Had to work this morning. Was excited to see a new GSD puppy on the appointment schedule, but a bit worried that it was only 5 weeks old, was hoping it was an orphan, but figured it probably came from a puppy mill. It came in for his exam, very cute, very tiny, very frightened, and very full of worms! The paperwork that came with him said he was 7 weeks old, but judging from his size and behavior he was probably only 5 weeks. The vet pulled me aside and showed me the paperwork, and asked if I had heard anything about "Tiger Shepherds". The new owners said the pet had no papers and was not able to be registered with the AKC because he was a tiger shepherd.
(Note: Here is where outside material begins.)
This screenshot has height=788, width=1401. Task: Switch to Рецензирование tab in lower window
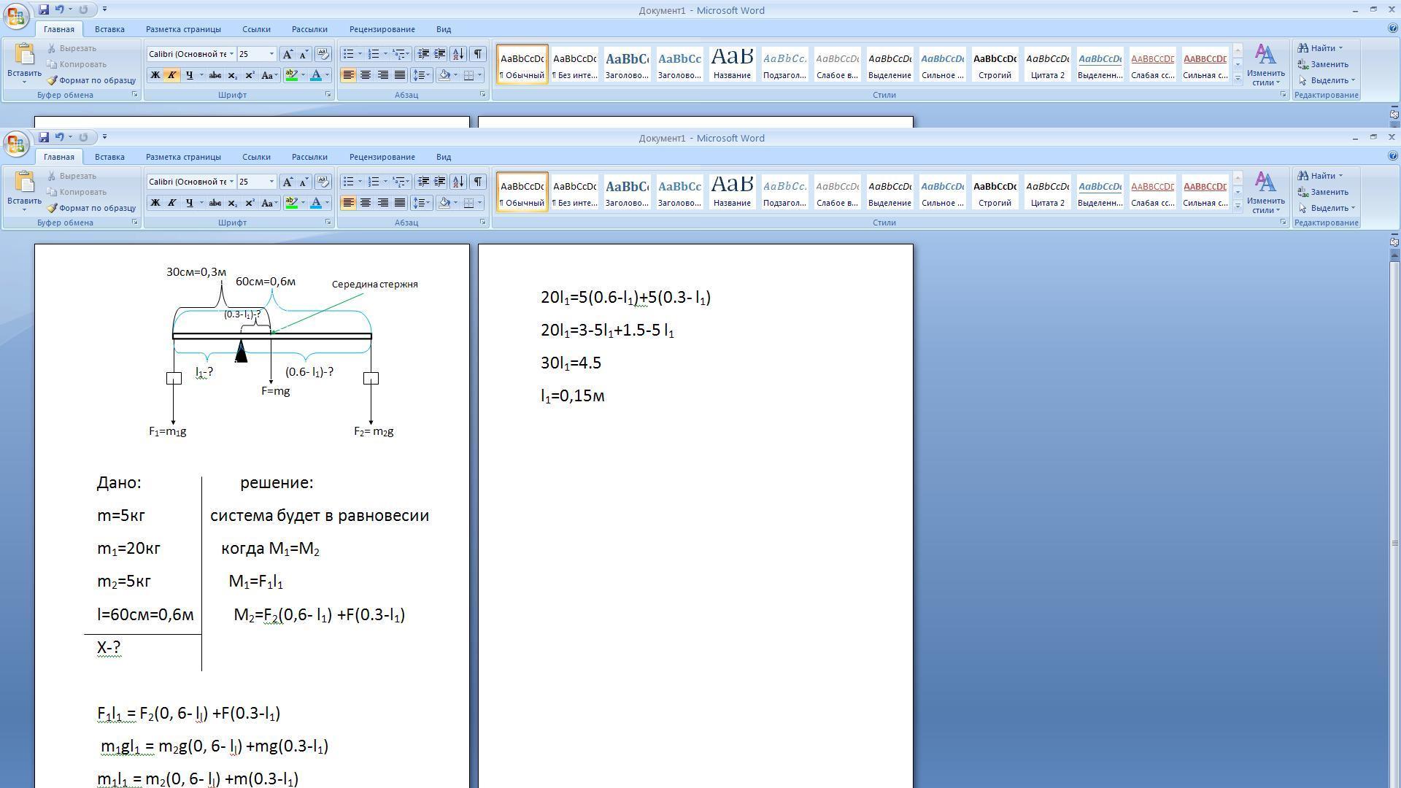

If that doesn't just scream puppy mill. Oh well, at least he got a loving home, and hopefully the owners will take our advice of going to puppy class for socialization, etc.


----------



## DianaM (Jan 5, 2006)

The only dog I could think of as a "legitimate" tiger shepherd due to the striping would be the Dutch shepherd. Your example strikes me as another backyard breeder and ill-informed consumer.


----------



## BlackGSD (Jan 4, 2005)

It is SO sad that people are SO gullible. (Or uninformed or whatever you want to call it.)

What did the puppy look like?


----------



## GranvilleGSD (Mar 28, 2007)

> Originally Posted By: BlackGSDWhat did the puppy look like?


Looked like a little dark black & tan, or maybe a bi-color. Hard to tell, but obviously a little GSD.


----------